Lower down are entries containing pictures. Copy exactly, without those pictures, the lines from the line with "Tap the e-voucher code TESTTLDDTUK154" through the line with "The height and width of the screenshot is (504, 814).".

▶ _Input records_
*-*-*
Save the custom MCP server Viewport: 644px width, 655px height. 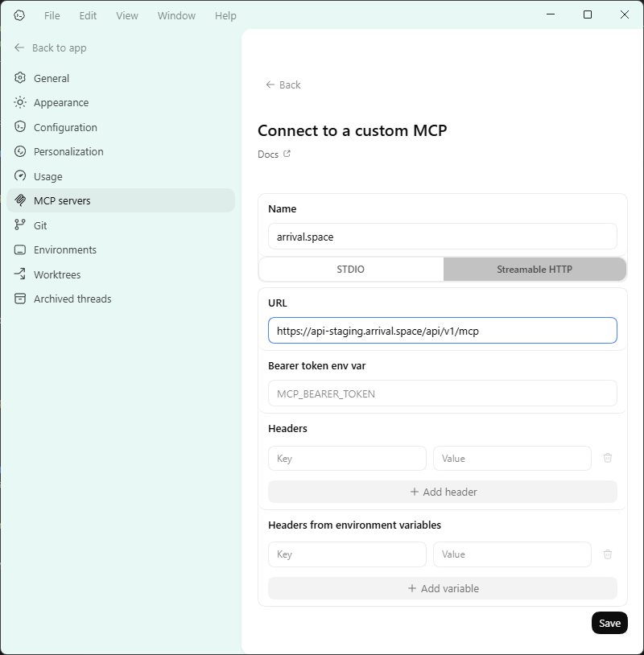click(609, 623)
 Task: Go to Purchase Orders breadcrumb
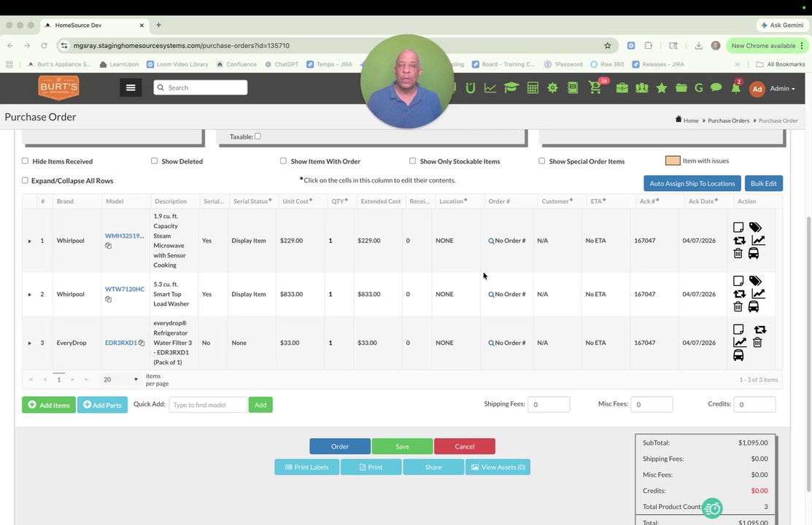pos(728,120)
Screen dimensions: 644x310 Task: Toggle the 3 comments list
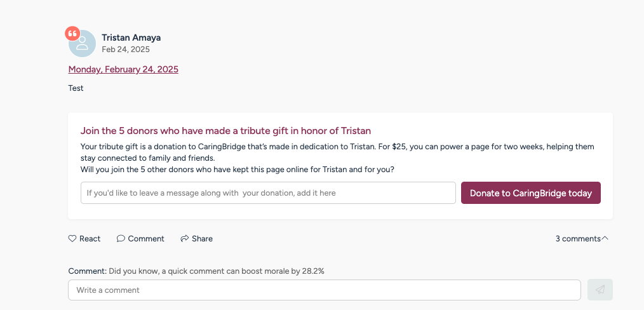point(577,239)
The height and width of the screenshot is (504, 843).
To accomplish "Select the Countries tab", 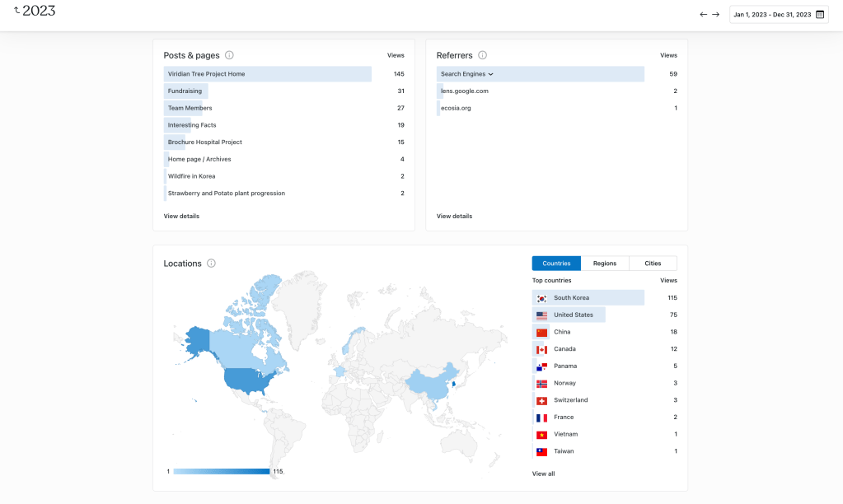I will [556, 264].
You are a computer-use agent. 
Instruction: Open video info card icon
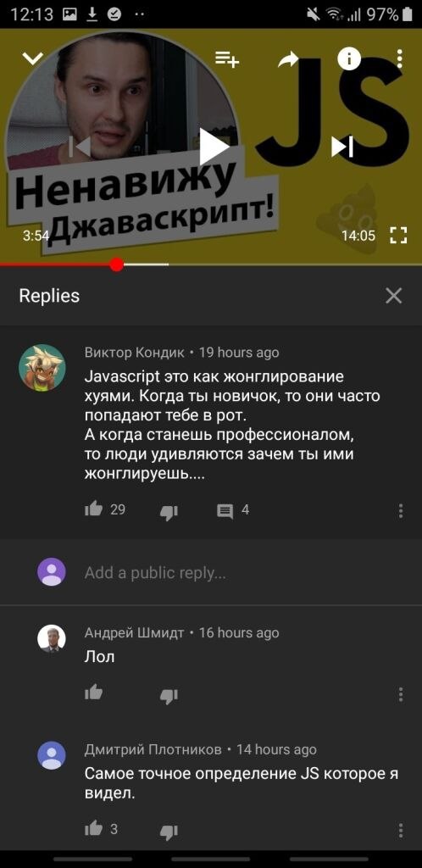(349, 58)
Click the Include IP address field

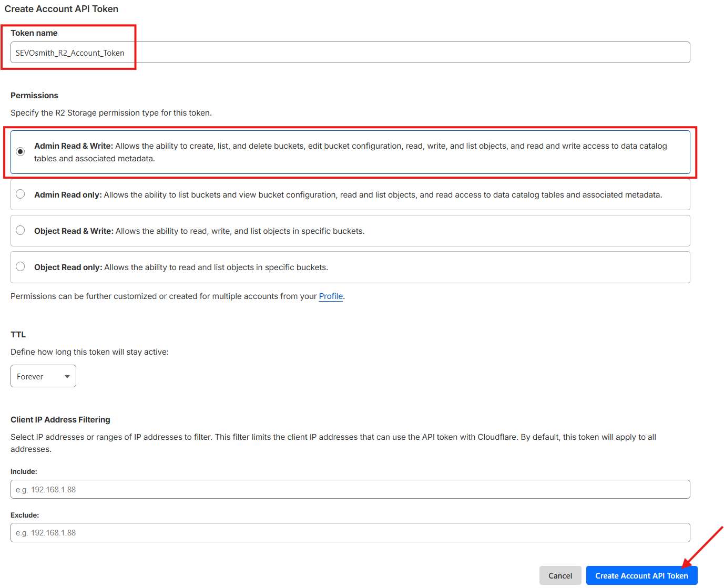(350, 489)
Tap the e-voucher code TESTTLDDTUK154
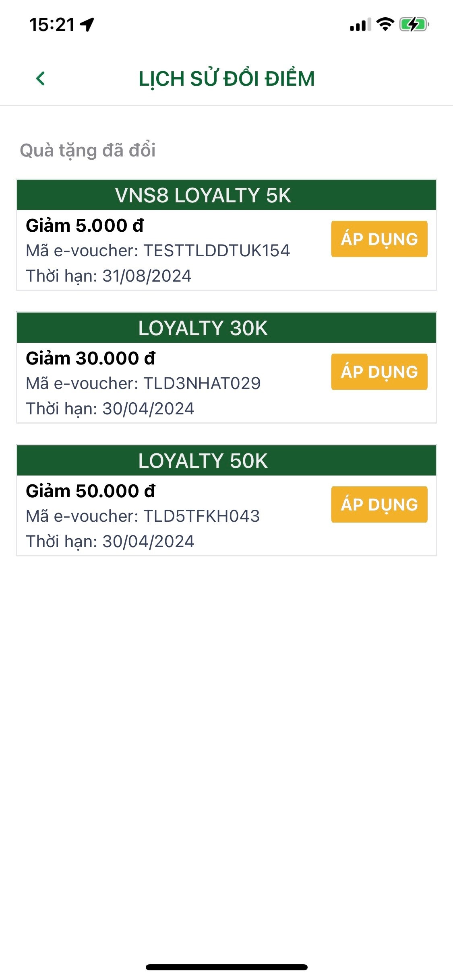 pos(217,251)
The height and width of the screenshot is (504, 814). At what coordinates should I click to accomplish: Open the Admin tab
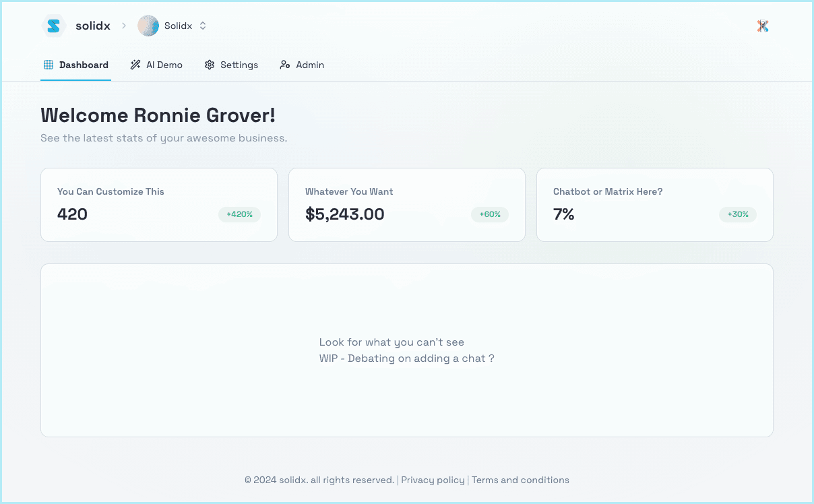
*-*-*
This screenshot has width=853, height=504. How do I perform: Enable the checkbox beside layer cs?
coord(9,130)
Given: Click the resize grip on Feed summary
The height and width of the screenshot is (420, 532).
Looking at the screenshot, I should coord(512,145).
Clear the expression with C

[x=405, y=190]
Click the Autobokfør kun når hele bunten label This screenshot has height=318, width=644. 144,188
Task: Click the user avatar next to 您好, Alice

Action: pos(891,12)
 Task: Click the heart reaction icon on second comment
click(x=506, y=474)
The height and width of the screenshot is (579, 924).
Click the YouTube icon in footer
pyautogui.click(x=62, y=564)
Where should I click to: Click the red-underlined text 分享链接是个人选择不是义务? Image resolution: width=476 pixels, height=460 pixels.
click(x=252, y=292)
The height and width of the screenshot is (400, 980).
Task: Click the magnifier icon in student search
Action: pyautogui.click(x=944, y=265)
*-*-*
▶ _Result for this exercise_
Tap the e-voucher code TESTTLDDTUK154
 pos(217,251)
The height and width of the screenshot is (504, 814). At what coordinates should I click to accomplish: Open the Admin tab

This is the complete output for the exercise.